• **DIRECTIONS FOR THIS TASK**
Translate this sentence from the Rook-Ceph clock skew page below into Spanish: "If there is clock skew on the cluster, this needs to be addressed."

• **EXCERPT TO READ**

————

Handling Rook-Ceph Clock Skew.
Issue Description: How to handle Rook-Ceph clock skew.
Root Cause: Clock skew can have a negative impact on rook-ceph and cause many issues. If there is clock skew on the cluster, this needs to be addressed.
Diagnosing/Resolving
- There typically will not be a clear symptom of the issue. However to check for clock skew, execute the following command on one of the cluster nodes.
- Accessing Automation Suite - Enable kubectl documentation
- kubectl -n rook-ceph exec -it deploy/rook-ceph -- ceph status
- In the output will be a message that skew is detected
- On the individual nodes, the Linux command date, will show the nodes time. Executing the command on the different nodes can be used to gauge if there is some skew
- Typically on RedHat the time service is chronyd. A few things can be done when this issue occurs:
- Check that the time service is running: systemctl status chronyd
- If it is not started, start it: systemctl restart chronyd
- Check the configuration to make sure a time service is configured: view /etc/chronyd
- Check that the time service is running: systemctl status chronyd
- As a workaround, the following can be done:
- Elect a node to have the 'correct' time. Lets call this masterNode
- On the other nodes, run the following command: date --set="$(ssh <user>@<IP of masterNode> 'date -u')"
- The above command, executed on all other nodes besides the masterNode, will set the time to that of the master node.
- The above is a workaround. When this issue is encountered, contact your system Administrator and request they fix the issue. This is part of general Linux administration.

————

• **INFORMATION GIVEN**

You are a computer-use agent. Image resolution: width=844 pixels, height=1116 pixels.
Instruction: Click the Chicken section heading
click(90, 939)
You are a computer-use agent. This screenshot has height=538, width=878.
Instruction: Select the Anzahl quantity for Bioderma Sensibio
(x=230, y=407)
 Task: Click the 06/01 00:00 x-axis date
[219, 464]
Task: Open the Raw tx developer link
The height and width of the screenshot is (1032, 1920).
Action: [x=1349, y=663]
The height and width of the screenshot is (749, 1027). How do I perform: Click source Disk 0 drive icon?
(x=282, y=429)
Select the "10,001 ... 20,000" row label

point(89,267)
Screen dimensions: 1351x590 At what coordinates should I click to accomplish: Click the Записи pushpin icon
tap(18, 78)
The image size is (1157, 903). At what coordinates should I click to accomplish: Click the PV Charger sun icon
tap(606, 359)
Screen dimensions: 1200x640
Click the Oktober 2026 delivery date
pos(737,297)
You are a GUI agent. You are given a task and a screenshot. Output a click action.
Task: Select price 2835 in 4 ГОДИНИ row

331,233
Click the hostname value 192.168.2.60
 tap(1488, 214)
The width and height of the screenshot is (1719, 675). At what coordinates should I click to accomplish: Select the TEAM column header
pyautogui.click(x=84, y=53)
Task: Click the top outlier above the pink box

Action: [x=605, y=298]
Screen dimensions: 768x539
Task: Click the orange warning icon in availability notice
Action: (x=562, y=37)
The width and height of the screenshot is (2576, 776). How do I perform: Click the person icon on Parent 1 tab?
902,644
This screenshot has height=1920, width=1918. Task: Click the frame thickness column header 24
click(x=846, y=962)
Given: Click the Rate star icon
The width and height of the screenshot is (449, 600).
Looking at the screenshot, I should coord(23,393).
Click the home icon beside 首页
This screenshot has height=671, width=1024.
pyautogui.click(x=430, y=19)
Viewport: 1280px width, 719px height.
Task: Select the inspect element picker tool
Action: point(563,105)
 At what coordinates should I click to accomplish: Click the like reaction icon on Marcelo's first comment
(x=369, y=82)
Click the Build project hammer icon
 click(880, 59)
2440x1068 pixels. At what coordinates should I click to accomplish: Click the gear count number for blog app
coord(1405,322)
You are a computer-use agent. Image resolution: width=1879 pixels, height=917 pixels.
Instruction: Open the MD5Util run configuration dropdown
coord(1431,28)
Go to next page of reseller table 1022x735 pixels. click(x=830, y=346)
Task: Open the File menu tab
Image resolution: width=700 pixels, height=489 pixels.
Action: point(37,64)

————

• **YOUR RESPONSE**
Si hay desfase de reloj en el clúster, es necesario solucionarlo.